An alternative fixed effects model would be to fit a model with separate intercepts and slopes for each rat \[y_{ij} = \beta_{0i} + \beta_{1i} x_{ij} + \epsilon_{ij}.\]
Figure 2.4 shows parameter estimates from the random effects model against those from the fixed effects model, demonstrating shrinkage of the random effect estimates towards a common mean. Random effects estimates ‘borrow strength’ across clusters, due to the \(\Sigma_b^{-1}\) term in (2.9). The extent of this is determined by cluster similarity.
2.4.6 Bayesian inference: the Gibbs sampler
Bayesian inference for LMMs (and their generalised linear model counterparts) generally proceeds using Markov Chain Monte Carlo (MCMC) methods, in particular approaches based on the Gibbs sampler. Such methods have proved very effective.
MCMC computation provides posterior summaries, by generating a dependent sample from the posterior distribution of interest. Then, any posterior expectation can be estimated by the corresponding Monte Carlo sample mean, densities can be estimated from samples etc.
MCMC will be covered in detail in APTS: Computer Intensive Statistics. Here we simply describe the (most basic) Gibbs sampler.
To generate from \(f(y_1,\ldots ,y_n)\), (where the component \(y_i\)s are allowed to be multivariate) the Gibbs sampler starts from an arbitrary value of \(y\) and updates components (sequentially or otherwise) by generating from the conditional distributions \(f(y_i\mid y_{\setminus i})\) where \(y_{\setminus i}\) are all the variables other than \(y_i\), set at their currently generated values.

**ENTRIES PROVIDED**.
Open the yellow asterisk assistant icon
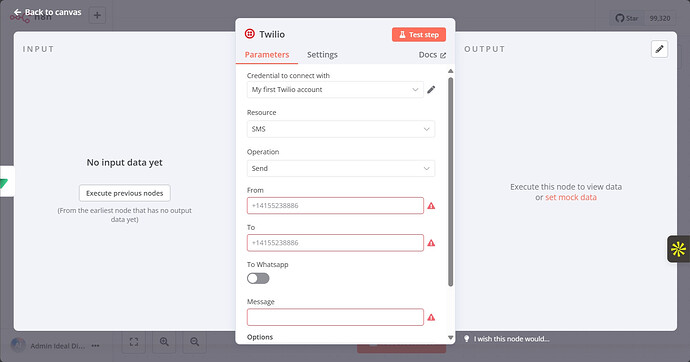The height and width of the screenshot is (362, 690). (678, 249)
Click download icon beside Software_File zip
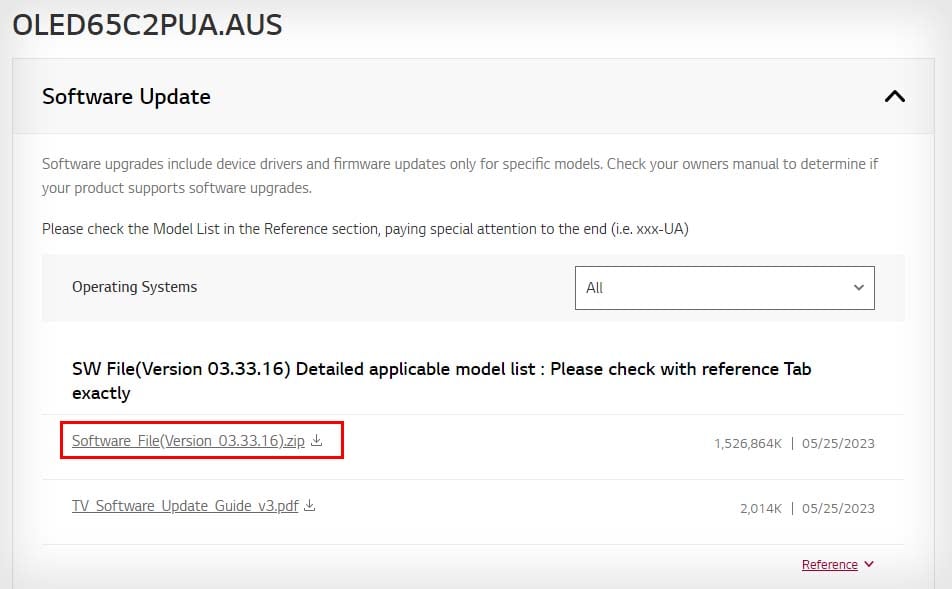Screen dimensions: 952x589 [317, 440]
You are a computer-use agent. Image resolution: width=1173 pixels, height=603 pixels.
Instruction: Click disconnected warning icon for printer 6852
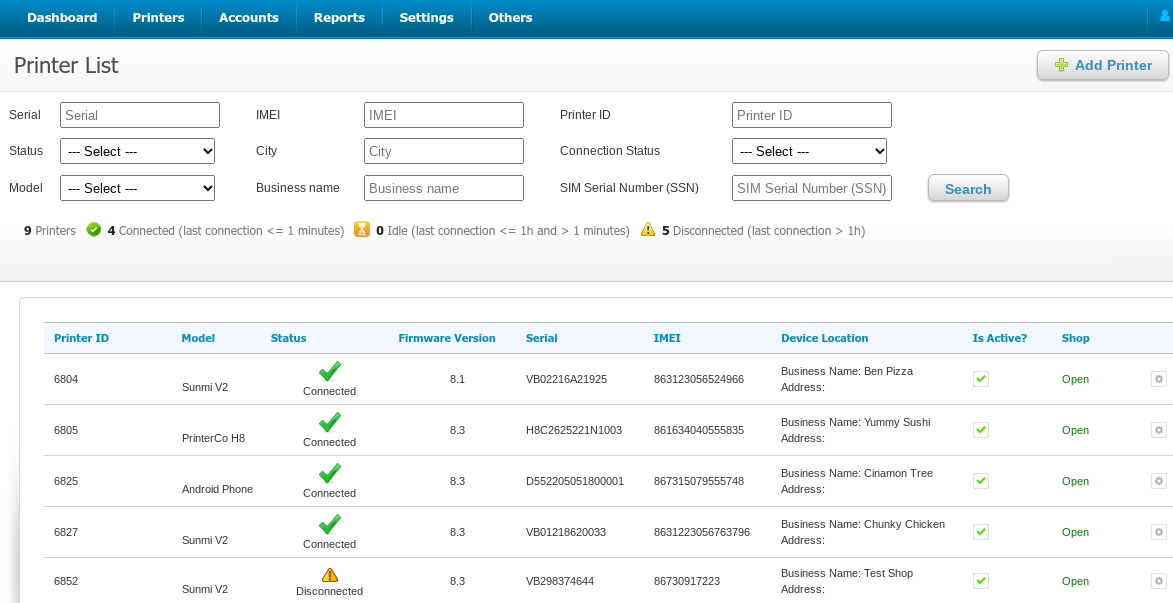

**BRIEF**. Continue the passage on the Gibbs sampler for mixed models, starting right after its last sentence.

**ANSWER BELOW**.
Hence, to apply the Gibbs sampler, we require conditional distributions which are available for sampling.
For the LMM \[\begin{equation*} Y \sim N(\mu,\Sigma),\quad \mu=X\beta+Zb,\quad b\sim N(0,\Sigma_b) \end{equation*}\] with corresponding prior densities \(f(\beta)\), \(f(\Sigma)\), \(f(\Sigma_b)\), we obtain the conditional posterior distributions \[\begin{align*} f(\beta\mid y,\text{rest})&\propto \phi(y-Zb;X\beta,V)f(\beta)\\ f(b\mid y,\text{rest})&\propto \phi(y-X\beta;Zb,V)\phi(b;0,\Sigma_b)\\ f(\Sigma\mid y,\text{rest})&\propto \phi(y-X\beta-Zb;0,V)f(\Sigma)\\ f(\Sigma_b\mid y,\text{rest})&\propto \phi(b;0,\Sigma_b)f(\Sigma_b) \end{align*}\] where \(\phi(y;\mu,\Sigma)\) is a \(N(\mu,\Sigma)\) p.d.f. evaluated at \(y\).
We can exploit conditional conjugacy in the choices of \(f(\beta)\), \(f(\Sigma)\), \(f(\Sigma_b)\) making the conditionals above of known form and hence straightforward to sample from. The conditional independence \((\beta,\Sigma)\indep \Sigma_b \mid b\) is also helpful.